◆ **GOAL OF THE EXERCISE**
Beneath this task are the entries; from the line with "Instruction: Click the search magnifier icon" through the last one, transcribe every line exactly and nothing else, skipping pictures.

◆ **SUPPLIED MATERIAL**
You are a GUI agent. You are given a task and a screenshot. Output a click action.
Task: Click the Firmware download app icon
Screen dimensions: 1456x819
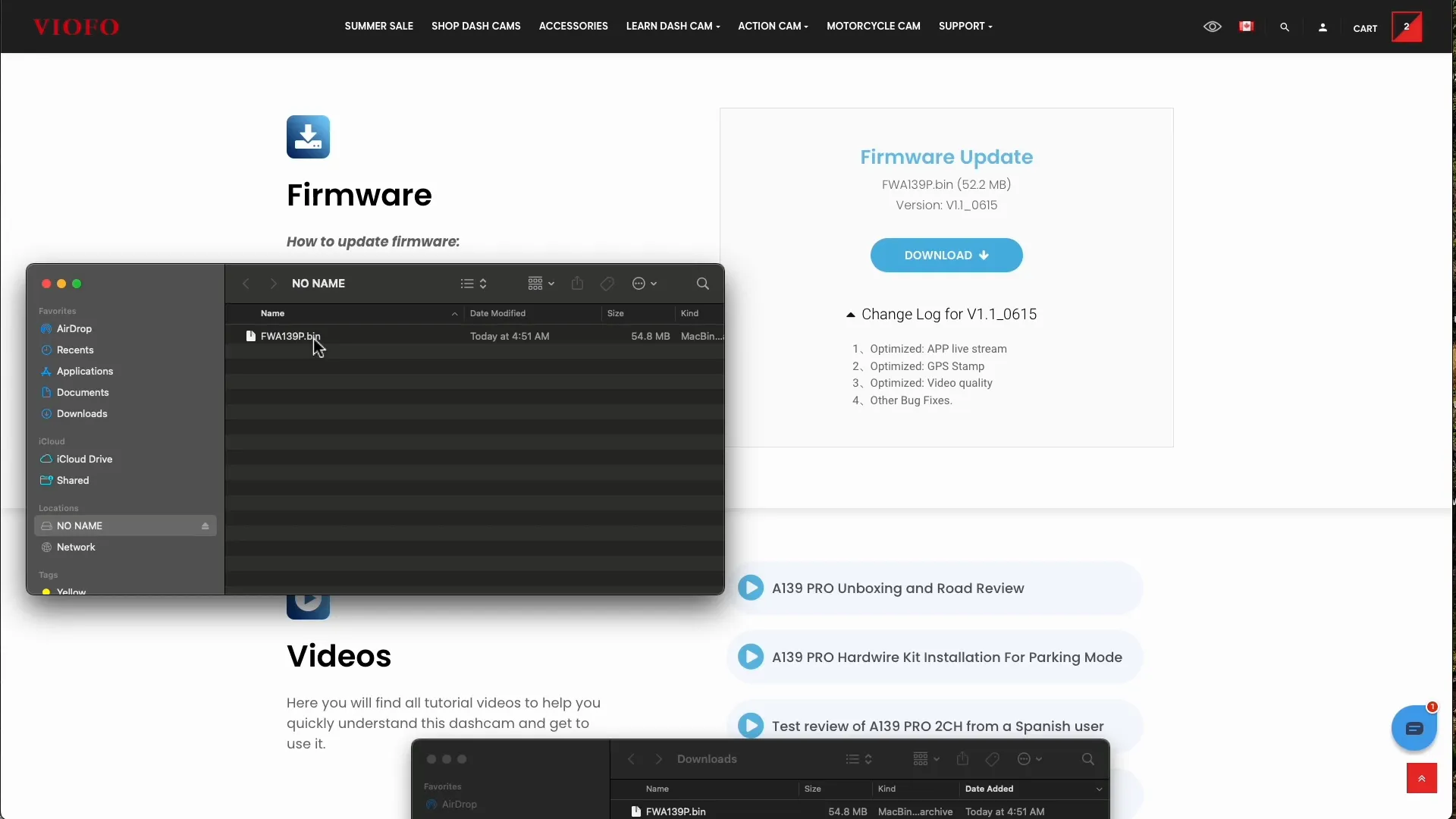point(308,136)
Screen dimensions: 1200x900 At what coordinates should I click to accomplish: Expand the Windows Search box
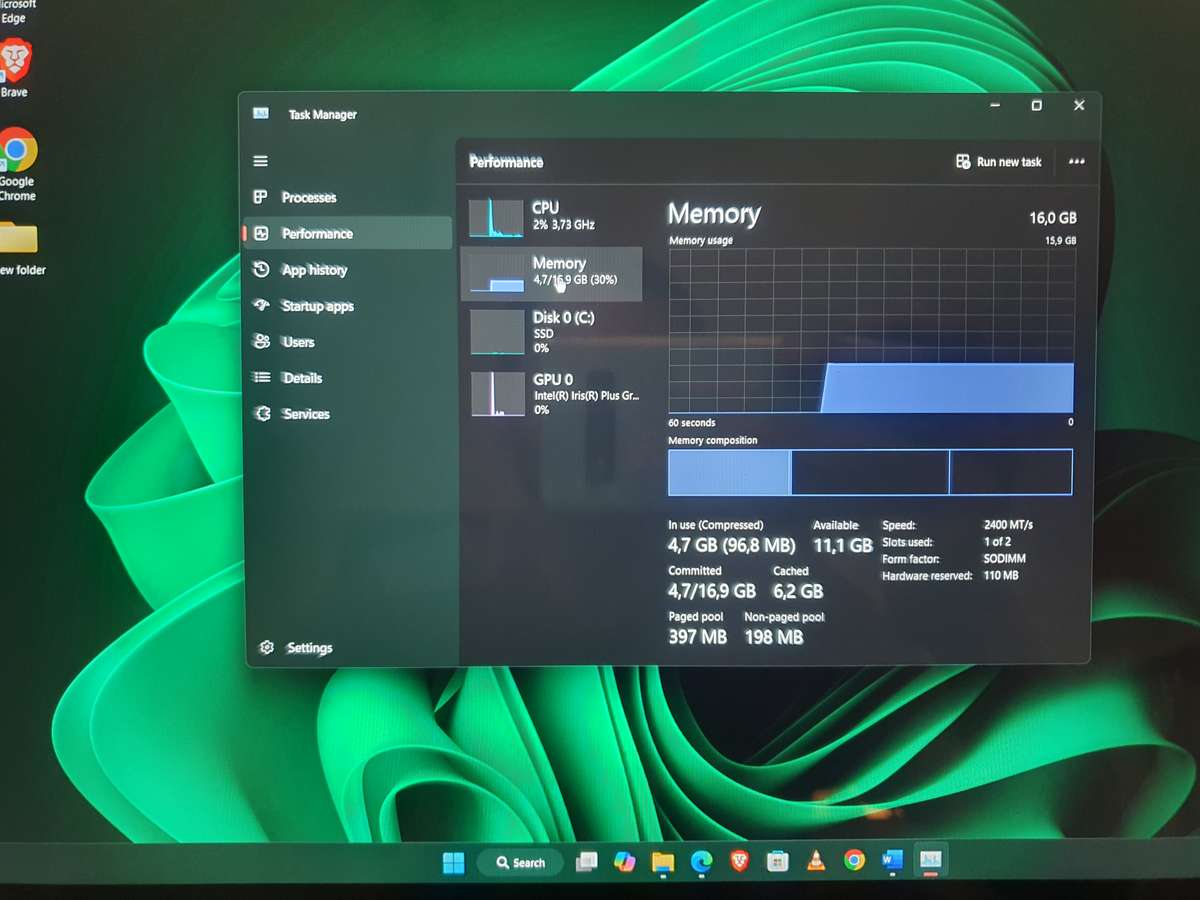point(519,861)
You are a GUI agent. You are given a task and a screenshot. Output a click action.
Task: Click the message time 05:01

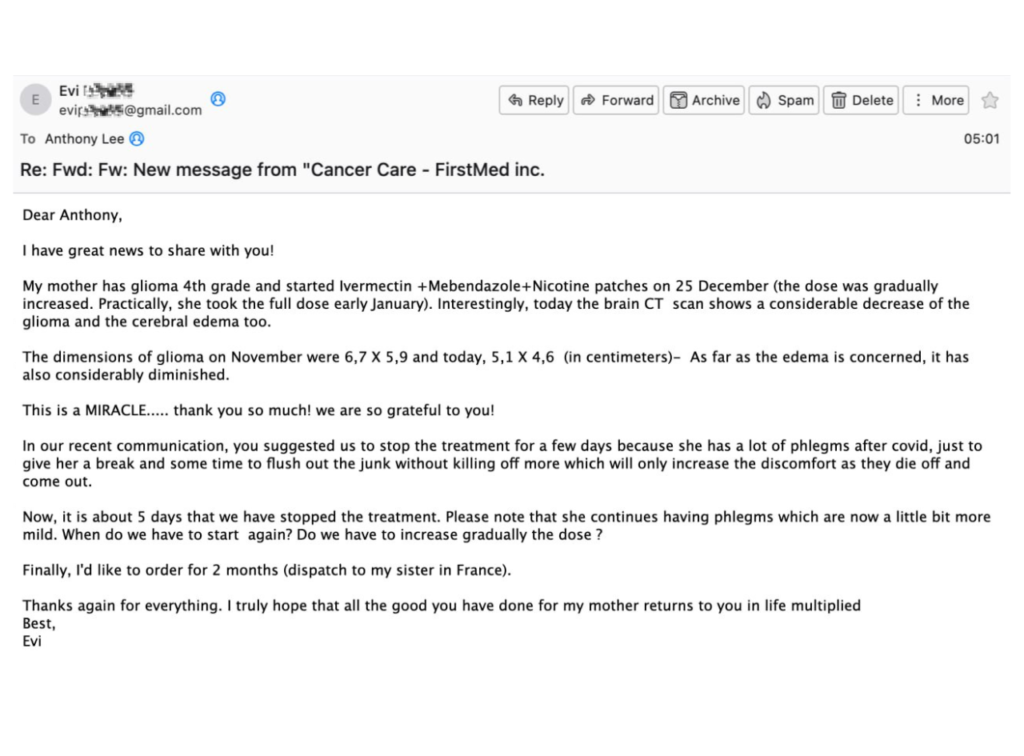point(981,139)
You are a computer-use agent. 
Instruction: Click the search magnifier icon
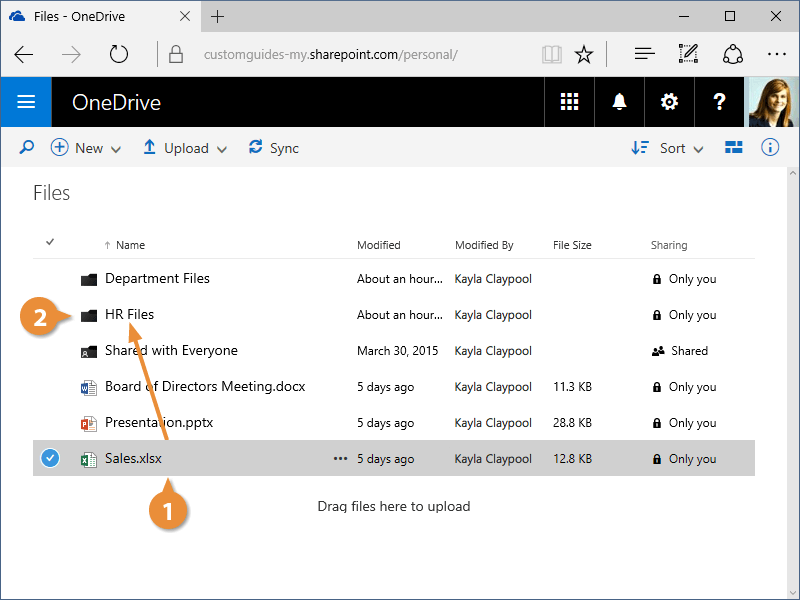pos(27,148)
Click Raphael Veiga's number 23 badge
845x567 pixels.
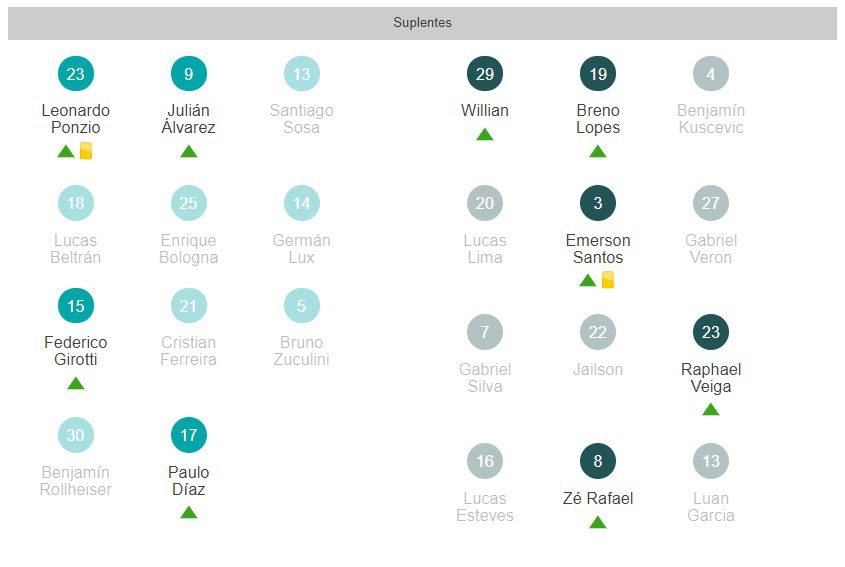pyautogui.click(x=711, y=332)
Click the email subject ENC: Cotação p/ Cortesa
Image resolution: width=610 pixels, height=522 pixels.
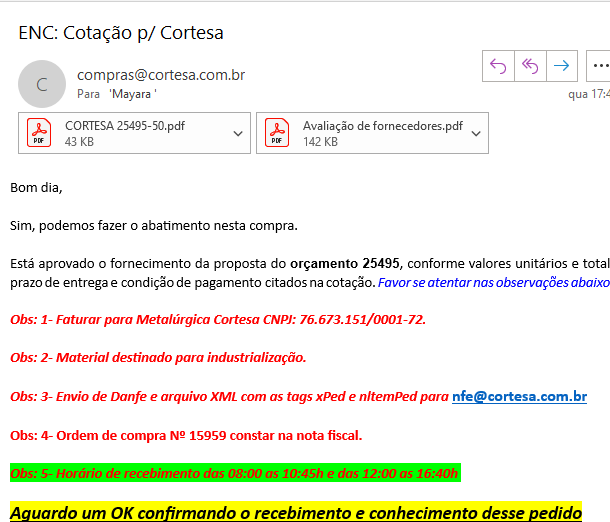click(121, 33)
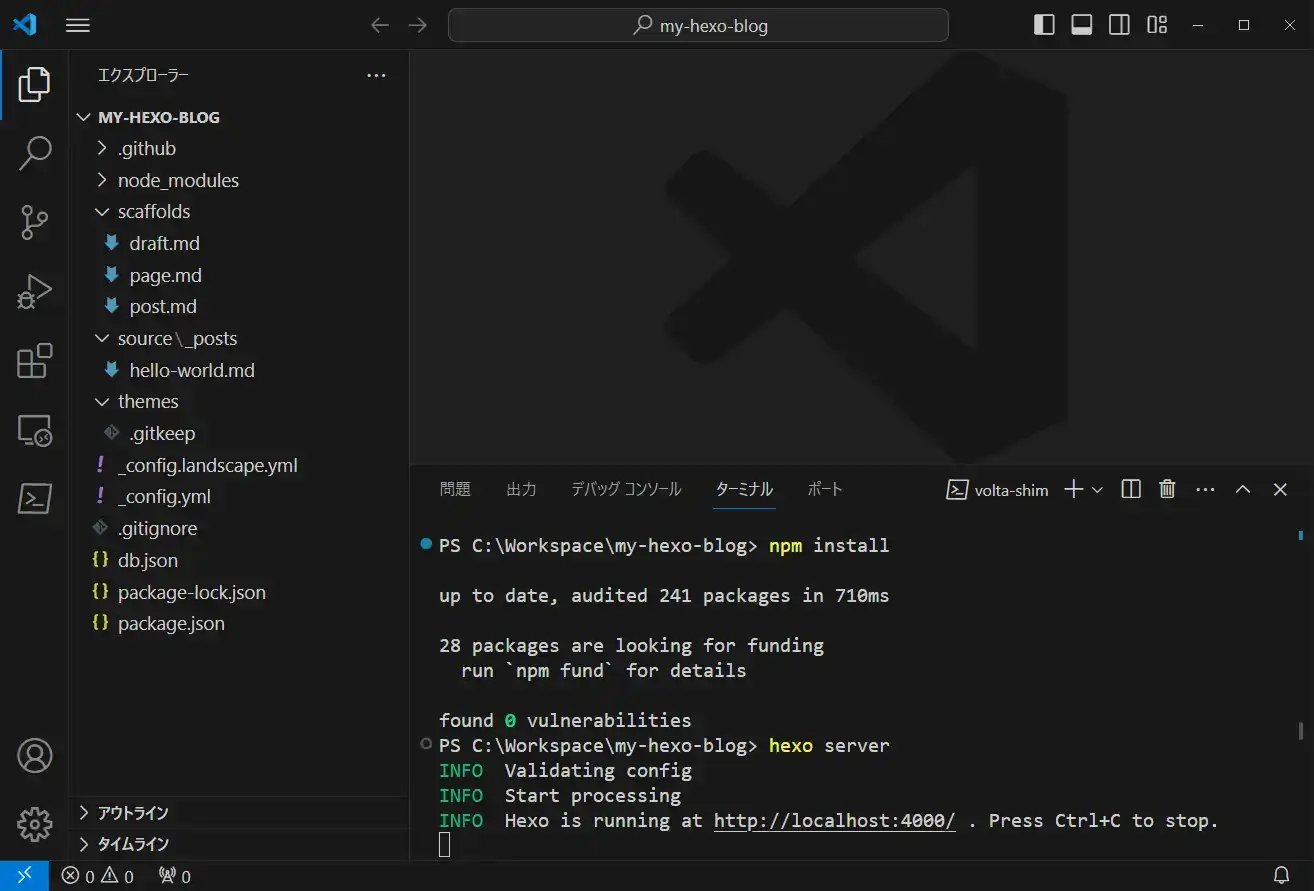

◆ **RESPONSE BOX**
Instruction: Click the search magnifier icon
pos(27,148)
Click Raphael Veiga's number 23 badge
845x567 pixels.
pyautogui.click(x=711, y=332)
Click the email subject ENC: Cotação p/ Cortesa
Image resolution: width=610 pixels, height=522 pixels.
click(121, 33)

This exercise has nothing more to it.